The restaurant overseer and bread giver

Derrick+Aikman%2C+owner+of+The+Bread+Company%2C+doesn%E2%80%99t+mind+if+he%E2%80%99s+recognized+for+his+position+and+just+wants+to+make+sure+his+business+runs+smoothly+in+the+nurturing+working+environment+he+created.+

Cameron Krasucki

Derrick Aikman, owner of The Bread Company, doesn’t mind if he’s recognized for his position and just wants to make sure his business runs smoothly in the nurturing working environment he created.

By Jackie Barba, Contributing Writer

When glancing into the open kitchen of Urbana’s The Bread Company, you may catch a glimpse of Derrick Aikman, black headphones resting on his head, eyed focused on the sizzling of the sandwiches in the pans in front of him and the little white order tickets that are added to the line every few minutes.

You might assume he’s the cook, but you may never guess he’s the owner.

“And that’s what I prefer,” Aikman said. “I don’t want to be looked at as an owner. I just want to be here. I just want to work. I just want to make sure it’s running well and I don’t care if I’m recognized or not.”

Aikman said when he was growing up he would help wait tables with his siblings for his parents.

His mom and founder of The Bread Company, Ruth, moved to Urbana from Switzerland when she was in her twenties. Aikman said she missed the rustic taste of bread from her home country and made loaves for her family and friends. Due to popular demand, Ruth opened the small restaurant in ’83.

#### [Exercise directions]
How would this sentence from the article about the owner of The Bread Company read in Spanish: "You might assume he’s the cook, but you may never guess he’s the owner."?

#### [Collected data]

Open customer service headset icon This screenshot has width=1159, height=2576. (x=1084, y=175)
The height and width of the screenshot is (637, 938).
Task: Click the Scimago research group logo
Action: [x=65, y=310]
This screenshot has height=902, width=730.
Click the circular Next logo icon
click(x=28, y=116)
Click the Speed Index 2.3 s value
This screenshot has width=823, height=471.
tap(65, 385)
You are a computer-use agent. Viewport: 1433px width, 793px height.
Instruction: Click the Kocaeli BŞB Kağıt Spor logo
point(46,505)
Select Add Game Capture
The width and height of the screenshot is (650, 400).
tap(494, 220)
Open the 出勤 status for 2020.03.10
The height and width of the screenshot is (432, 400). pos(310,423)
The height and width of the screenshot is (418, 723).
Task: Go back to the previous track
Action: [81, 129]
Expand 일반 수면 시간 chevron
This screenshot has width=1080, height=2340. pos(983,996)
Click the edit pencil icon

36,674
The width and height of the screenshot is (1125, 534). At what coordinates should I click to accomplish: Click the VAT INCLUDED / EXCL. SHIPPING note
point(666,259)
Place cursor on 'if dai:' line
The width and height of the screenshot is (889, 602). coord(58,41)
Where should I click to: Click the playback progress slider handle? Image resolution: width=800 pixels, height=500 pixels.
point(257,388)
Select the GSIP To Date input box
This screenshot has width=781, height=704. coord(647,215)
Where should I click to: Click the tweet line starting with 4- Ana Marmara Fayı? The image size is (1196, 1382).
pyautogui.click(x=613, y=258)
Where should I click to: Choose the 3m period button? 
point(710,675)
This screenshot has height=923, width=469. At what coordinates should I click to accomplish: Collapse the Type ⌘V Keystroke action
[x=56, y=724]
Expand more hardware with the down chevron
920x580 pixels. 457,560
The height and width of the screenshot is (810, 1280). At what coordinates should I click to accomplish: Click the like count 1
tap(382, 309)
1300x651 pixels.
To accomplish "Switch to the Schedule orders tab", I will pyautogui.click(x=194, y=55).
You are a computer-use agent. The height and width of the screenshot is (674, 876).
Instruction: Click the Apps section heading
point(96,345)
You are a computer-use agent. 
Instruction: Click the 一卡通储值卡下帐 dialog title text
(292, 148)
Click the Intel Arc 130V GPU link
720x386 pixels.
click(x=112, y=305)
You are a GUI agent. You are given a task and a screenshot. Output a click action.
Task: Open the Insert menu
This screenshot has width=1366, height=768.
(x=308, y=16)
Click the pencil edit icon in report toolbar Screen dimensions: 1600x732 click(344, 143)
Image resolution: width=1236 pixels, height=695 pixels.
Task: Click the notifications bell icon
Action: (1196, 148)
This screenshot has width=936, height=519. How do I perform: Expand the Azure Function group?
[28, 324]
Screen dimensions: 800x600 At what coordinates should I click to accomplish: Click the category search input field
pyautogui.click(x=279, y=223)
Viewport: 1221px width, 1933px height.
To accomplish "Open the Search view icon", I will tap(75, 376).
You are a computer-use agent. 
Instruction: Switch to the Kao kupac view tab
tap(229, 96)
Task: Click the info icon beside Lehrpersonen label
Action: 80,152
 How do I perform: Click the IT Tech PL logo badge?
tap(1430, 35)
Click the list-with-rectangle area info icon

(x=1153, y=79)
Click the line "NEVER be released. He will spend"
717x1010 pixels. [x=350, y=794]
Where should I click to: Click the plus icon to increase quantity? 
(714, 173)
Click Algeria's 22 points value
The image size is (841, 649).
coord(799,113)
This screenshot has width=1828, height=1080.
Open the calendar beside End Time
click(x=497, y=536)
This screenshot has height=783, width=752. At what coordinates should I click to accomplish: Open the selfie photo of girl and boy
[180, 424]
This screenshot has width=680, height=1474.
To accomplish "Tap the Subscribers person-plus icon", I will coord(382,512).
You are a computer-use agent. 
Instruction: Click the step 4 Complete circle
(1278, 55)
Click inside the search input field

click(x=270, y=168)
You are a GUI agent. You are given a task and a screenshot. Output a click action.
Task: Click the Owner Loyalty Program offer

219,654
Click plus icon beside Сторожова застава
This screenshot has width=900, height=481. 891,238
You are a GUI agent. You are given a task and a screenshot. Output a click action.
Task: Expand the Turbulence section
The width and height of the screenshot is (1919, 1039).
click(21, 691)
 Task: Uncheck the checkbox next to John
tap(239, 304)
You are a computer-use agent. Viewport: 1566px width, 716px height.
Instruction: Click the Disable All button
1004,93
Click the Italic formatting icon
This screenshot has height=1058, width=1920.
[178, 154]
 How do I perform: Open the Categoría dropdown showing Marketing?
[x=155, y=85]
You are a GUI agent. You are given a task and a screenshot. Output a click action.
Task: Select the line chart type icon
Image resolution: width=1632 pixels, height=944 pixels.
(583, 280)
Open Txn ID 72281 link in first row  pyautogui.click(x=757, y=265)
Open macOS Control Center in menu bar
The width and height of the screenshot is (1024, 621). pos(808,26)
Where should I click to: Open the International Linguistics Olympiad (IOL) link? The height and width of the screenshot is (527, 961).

#### [Your solution]
Podrías suponer que es el cocinero, pero quizá nunca adivines que es el dueño.